Cette prise de parole des évêques de Cuba est d’autant plus significative que le Continent latino-américain est en pleine mutation politique et économique. Il en va de même avec les regroupements régionaux, tels UNASUR, MERCOSUR, ALBA et le regroupement continental de CELAC, dont Cuba assume présentement la présidence protemporelle.
(...) Toute cette conjoncture n’est pas sans modifier les rapports de force du continent latino-américain et des Caraïbes avec les États-Unis. Dans ce contexte, Cuba est loin d’être isolé de la communauté internationale, comme semble le suggérer le document des évêques.

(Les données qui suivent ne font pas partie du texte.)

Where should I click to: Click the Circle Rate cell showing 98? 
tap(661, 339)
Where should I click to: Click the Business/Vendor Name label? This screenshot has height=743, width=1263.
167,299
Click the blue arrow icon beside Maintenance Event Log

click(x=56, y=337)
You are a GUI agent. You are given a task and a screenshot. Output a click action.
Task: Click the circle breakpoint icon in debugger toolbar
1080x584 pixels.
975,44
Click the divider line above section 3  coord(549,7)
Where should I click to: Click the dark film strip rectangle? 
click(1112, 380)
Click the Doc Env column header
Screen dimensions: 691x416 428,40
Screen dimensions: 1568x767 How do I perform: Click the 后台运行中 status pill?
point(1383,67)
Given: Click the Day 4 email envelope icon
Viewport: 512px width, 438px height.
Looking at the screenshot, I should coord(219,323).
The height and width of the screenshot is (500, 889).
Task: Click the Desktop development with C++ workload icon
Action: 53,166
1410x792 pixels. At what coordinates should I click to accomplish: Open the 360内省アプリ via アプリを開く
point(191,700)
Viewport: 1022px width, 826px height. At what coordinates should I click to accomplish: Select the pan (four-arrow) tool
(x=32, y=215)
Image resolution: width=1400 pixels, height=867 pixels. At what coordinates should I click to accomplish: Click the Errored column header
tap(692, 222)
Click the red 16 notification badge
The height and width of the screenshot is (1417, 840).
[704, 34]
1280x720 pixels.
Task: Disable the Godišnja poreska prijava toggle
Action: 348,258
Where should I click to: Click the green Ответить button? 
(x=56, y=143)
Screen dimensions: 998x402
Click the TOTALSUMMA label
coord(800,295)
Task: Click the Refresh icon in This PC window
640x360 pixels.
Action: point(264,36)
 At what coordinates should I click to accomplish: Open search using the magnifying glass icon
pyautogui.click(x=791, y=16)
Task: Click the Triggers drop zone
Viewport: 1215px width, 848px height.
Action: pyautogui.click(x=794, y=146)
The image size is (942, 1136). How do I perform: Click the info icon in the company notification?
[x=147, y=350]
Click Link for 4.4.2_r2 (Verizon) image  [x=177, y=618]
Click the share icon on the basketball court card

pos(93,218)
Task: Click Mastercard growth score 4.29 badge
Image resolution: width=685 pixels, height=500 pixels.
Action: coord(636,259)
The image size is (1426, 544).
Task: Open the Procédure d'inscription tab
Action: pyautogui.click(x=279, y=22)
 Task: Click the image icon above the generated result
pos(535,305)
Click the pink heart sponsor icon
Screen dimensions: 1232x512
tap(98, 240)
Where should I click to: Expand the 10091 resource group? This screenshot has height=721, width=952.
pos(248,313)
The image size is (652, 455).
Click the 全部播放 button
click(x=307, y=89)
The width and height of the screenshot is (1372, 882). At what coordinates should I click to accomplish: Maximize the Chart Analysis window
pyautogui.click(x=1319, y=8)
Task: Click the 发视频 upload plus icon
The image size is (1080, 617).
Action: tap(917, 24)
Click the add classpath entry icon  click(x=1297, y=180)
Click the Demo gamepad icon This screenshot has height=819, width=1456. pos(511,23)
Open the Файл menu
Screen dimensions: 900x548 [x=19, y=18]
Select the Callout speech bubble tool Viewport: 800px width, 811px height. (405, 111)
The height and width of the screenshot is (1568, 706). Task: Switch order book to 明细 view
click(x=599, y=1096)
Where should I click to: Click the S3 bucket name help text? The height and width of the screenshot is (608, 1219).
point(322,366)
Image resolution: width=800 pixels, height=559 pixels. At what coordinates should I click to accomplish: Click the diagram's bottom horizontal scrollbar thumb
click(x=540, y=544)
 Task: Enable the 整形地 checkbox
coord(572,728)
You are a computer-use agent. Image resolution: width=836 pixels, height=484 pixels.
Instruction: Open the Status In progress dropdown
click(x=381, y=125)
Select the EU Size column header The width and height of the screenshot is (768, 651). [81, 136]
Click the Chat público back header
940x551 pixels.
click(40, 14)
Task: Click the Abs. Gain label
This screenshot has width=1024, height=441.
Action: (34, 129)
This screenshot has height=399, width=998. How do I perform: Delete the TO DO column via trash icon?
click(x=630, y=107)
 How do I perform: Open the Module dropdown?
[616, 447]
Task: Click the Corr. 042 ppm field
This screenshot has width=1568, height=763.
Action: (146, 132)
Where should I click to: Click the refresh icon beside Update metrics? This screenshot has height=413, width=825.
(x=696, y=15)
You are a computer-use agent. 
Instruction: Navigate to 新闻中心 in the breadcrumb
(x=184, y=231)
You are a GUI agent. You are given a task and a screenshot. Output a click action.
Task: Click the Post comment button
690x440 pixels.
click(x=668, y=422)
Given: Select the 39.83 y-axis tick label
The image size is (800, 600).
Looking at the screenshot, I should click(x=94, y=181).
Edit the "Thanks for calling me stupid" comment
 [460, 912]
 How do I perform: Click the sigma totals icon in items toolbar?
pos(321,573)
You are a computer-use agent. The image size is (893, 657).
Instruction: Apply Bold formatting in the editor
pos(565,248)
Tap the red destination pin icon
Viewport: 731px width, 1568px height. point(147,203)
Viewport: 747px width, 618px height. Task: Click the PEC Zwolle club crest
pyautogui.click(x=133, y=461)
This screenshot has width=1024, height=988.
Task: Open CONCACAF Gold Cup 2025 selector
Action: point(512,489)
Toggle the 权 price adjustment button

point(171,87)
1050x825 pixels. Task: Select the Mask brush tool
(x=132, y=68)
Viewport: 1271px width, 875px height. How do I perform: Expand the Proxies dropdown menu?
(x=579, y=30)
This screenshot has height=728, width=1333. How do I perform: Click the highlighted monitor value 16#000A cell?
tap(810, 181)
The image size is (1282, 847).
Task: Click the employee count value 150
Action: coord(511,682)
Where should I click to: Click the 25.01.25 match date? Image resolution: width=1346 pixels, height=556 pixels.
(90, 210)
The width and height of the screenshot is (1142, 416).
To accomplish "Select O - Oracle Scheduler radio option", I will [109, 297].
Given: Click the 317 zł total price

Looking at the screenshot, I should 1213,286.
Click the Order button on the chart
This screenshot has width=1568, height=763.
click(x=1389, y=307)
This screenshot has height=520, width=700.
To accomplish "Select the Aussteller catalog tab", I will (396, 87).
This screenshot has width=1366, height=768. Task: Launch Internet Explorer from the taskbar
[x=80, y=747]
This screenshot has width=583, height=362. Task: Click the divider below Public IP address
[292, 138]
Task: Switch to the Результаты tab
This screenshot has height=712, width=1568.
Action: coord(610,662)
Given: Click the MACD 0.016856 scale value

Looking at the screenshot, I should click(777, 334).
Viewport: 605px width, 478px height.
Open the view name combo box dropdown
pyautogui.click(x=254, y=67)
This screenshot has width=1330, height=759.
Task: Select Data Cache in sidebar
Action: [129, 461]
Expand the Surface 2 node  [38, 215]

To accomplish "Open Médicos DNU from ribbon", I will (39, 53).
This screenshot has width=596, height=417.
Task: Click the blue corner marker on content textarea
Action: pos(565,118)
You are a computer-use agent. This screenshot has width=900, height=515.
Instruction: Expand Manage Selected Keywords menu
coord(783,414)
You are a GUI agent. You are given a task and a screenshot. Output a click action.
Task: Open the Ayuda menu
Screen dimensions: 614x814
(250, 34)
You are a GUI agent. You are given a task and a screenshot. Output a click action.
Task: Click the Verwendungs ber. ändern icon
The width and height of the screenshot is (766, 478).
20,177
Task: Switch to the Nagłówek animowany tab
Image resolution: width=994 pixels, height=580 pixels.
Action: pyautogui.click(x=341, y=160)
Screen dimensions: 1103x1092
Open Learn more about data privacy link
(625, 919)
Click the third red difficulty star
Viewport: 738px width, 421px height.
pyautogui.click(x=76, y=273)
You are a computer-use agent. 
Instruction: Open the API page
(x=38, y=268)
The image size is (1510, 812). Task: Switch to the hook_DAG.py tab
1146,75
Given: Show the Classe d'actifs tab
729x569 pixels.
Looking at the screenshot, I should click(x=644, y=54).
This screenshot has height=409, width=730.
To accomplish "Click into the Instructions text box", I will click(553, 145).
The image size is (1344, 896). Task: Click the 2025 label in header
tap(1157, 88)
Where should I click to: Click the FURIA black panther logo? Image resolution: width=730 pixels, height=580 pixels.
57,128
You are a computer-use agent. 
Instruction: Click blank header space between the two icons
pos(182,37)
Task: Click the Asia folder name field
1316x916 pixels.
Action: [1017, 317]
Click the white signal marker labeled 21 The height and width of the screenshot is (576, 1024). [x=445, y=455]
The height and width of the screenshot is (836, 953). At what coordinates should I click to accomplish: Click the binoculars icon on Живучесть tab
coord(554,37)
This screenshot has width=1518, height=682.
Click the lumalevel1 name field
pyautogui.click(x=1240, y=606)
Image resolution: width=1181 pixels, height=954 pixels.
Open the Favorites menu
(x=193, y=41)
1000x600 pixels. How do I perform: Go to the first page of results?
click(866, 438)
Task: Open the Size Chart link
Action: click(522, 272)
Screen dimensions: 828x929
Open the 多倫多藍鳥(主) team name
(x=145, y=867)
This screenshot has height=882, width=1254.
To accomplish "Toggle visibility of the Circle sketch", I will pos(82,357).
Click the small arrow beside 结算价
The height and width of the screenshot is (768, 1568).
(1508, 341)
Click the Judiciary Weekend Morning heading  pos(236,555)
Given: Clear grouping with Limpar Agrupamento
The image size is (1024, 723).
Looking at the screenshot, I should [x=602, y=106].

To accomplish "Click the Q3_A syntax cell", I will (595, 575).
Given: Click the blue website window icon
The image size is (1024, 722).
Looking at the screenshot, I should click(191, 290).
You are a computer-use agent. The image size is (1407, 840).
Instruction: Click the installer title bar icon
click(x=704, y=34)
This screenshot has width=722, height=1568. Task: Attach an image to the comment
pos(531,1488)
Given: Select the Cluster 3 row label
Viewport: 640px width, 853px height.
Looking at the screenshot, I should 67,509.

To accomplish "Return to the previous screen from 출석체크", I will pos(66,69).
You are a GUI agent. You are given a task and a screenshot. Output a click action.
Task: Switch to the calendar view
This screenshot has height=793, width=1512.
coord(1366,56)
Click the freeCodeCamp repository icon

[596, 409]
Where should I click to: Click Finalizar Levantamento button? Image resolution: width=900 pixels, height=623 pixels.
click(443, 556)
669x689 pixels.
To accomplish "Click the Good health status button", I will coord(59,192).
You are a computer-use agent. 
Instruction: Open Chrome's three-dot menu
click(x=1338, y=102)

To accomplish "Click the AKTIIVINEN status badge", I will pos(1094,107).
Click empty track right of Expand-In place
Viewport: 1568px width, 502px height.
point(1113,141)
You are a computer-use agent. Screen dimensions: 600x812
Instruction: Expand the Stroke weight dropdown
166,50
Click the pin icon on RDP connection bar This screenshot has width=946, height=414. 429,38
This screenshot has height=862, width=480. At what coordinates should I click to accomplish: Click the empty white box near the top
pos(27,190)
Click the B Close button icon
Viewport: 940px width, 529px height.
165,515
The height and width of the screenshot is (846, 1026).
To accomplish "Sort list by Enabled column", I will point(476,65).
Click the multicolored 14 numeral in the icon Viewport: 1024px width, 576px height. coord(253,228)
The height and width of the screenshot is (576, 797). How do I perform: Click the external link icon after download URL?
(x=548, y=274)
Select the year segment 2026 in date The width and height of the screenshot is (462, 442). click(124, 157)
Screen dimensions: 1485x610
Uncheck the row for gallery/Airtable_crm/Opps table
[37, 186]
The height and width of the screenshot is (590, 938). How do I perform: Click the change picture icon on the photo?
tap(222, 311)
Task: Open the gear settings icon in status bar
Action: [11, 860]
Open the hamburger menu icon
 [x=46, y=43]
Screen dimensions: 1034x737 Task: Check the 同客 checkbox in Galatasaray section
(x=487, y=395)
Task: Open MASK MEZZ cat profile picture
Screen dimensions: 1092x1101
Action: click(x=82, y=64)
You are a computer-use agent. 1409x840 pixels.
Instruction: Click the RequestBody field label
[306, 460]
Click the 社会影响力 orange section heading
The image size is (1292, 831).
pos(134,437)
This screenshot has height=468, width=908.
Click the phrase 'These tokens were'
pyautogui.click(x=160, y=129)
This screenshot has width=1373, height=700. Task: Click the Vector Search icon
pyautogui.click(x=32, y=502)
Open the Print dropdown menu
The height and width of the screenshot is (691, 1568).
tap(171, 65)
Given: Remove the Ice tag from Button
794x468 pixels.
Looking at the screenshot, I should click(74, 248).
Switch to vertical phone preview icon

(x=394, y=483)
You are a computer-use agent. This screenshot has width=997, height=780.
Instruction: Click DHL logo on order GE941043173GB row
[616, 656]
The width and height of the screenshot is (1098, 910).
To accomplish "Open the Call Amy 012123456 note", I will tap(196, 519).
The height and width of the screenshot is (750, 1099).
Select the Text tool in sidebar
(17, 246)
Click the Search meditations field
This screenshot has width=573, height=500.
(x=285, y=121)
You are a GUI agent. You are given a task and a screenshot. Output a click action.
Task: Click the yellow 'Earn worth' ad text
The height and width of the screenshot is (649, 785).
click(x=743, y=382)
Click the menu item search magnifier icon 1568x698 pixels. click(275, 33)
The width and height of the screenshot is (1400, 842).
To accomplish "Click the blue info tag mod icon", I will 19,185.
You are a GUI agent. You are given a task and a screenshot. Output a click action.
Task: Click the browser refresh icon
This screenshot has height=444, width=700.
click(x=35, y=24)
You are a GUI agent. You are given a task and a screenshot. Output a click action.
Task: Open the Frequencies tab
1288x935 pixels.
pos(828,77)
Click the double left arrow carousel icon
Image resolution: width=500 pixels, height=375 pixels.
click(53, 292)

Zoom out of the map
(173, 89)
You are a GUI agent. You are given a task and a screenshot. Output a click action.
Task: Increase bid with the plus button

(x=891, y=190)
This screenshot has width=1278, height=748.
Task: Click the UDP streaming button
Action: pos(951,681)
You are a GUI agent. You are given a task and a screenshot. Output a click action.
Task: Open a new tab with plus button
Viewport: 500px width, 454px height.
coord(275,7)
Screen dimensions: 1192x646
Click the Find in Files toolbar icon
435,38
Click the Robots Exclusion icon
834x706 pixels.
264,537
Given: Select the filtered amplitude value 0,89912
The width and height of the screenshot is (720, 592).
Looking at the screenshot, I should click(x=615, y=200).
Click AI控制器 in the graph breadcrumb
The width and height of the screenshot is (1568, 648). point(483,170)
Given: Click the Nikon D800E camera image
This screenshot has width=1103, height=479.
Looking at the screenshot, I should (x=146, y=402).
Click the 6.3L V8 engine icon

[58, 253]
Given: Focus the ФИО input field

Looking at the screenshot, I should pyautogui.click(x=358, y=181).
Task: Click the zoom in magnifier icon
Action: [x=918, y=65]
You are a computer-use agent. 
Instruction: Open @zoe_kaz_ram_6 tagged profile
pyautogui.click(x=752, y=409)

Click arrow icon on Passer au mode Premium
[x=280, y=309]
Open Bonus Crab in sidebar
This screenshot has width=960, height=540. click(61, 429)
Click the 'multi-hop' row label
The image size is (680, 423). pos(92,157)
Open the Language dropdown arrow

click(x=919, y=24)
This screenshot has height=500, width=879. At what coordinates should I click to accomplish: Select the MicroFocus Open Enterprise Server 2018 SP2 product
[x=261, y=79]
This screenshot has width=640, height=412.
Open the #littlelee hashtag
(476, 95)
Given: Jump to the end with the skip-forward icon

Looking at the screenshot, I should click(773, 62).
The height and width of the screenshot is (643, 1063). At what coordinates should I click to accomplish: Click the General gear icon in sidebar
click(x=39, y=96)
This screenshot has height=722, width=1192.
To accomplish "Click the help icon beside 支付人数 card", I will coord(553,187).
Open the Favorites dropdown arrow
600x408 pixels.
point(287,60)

J’ai lu un résumé qu’en a fait le site espagnol, Religion Digital. Je dois dire que sa lecture a laissé en moi un grand vide. Par leurs silences, les évêques nous en disent plus sur leurs véritables pensées et leurs alliances politiques que par ce qu’ils proclament. (...)
Les évêques ont relevés les conditions d’existence des cubains qui vivent avec un faible salaire. Ils ne disent toutefois rien sur le système gratuit d’éducation du primaire à l’universitaire, des soins de santé universels accessibles à tous ainsi que de bien d’autres services que rend l’État sans que le citoyen n’ait à débourser quoi que ce soit. Mais plus important que tout est leur silence sur l’Embargo économique et politique dont les effets sont dévastateurs pour Cuba.
Comment peuvent-ils parler de la situation économique du pays sans parler de cet embargo économique et politique qui dure depuis plus de 53 ans.
Depuis des années, la Communauté internationale, à travers sa représentation à l’Assemblée générale des Nations Unies vote à très grande majorité contre cet embargo qui défie le droit international et va à l’encontre des droits humains.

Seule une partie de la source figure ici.